Whilst my offspring and my new common-law-daughter-in-law were having adventures I have been busy having adventures of my own.
Mark went off to the farm and whilst he was gone I tried my hand at making an interesting creation called bannock. I have never made this before, but have bought it in Booths whilst on an Ethical Shopping trip, and liked it. Since it is three quid for a tiny loaf in Booths I thought I would try my hand at making some.
The first attempt at making something is always a bit tiresome, because you have got to follow the instructions. Once you have done it you know what is supposed to happen and you can do what you feel like. I followed the instructions carefully, except the ones for which I had better ideas, and after an hour and a half burping to itself in the oven, finally I had an enormous dollop of bannock.

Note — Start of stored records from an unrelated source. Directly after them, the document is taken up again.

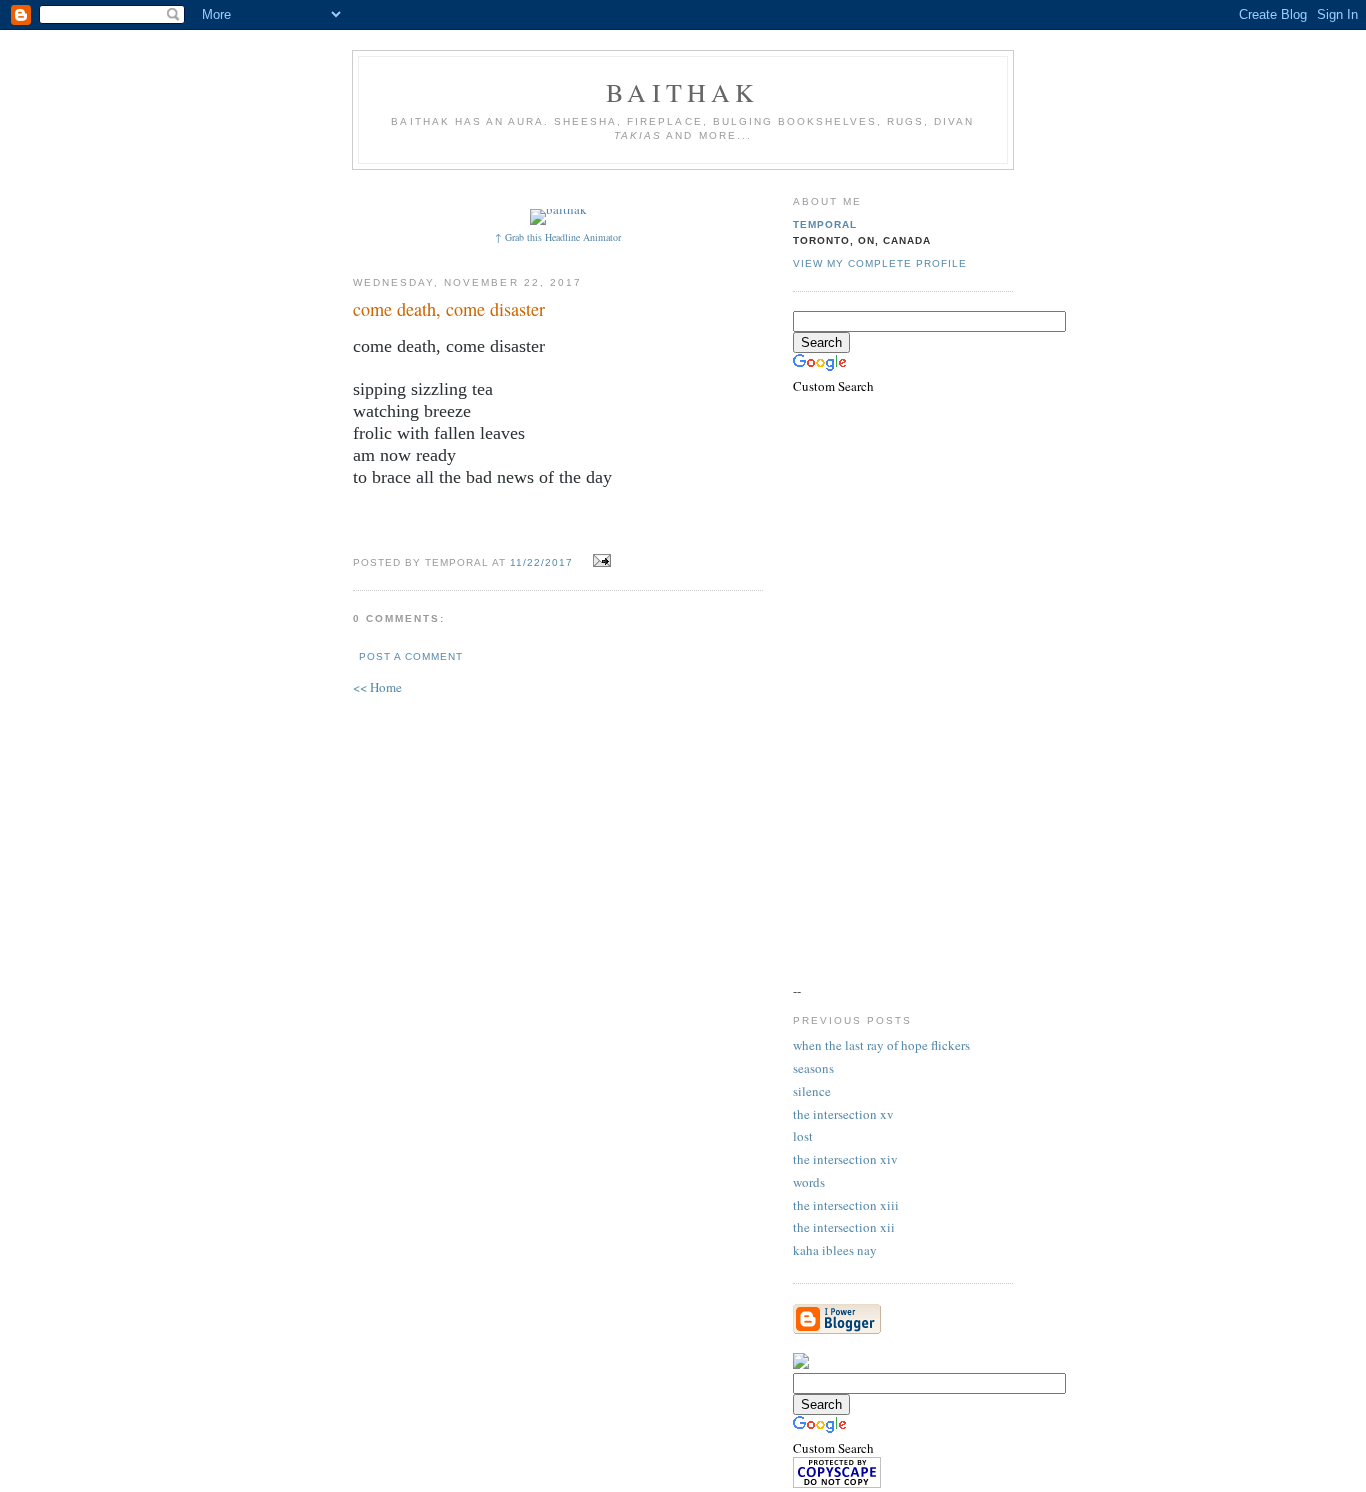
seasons (813, 1068)
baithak (682, 92)
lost (803, 1136)
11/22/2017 (541, 562)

Unfortunately it looks like nothing quite as much as a large cow pat, the sort you might get with early spring grass.
Apart from that it seems to taste quite all right. We have taken some to work with us, and on the whole I am pleased with the result.
It cant be that bad because half of it had been eaten before we even left.
This mid-afternoon picnic happened because of the arrival of our new lodger.
This was the other excitement in the day. We have got a lodger in our loft for the summer.
She is an old school friend of Number Two Daughter’s, and has come here to work, given Windermere’s seasonal excess of job vacancies and desperate shortage of anybody who can keep breathing for long enough to do them.
She arrived here at five, and by half past she had changed, hastily swallowed a cup of tea-with-bannock, and disappeared to serve dinners in the Chinese restaurant. She has several more interviews over the next couple of days, her plan being to get a day job as well.
I picked her up at the end of her night, and left her at home to puzzle whether or not she might manage to juggle a job in a restaurant, a job in an hotel, a job in a shop and a job in a garage.
It doesn’t sound as though we are likely to see very much of one another.
She will be exhausted by the time it is all over.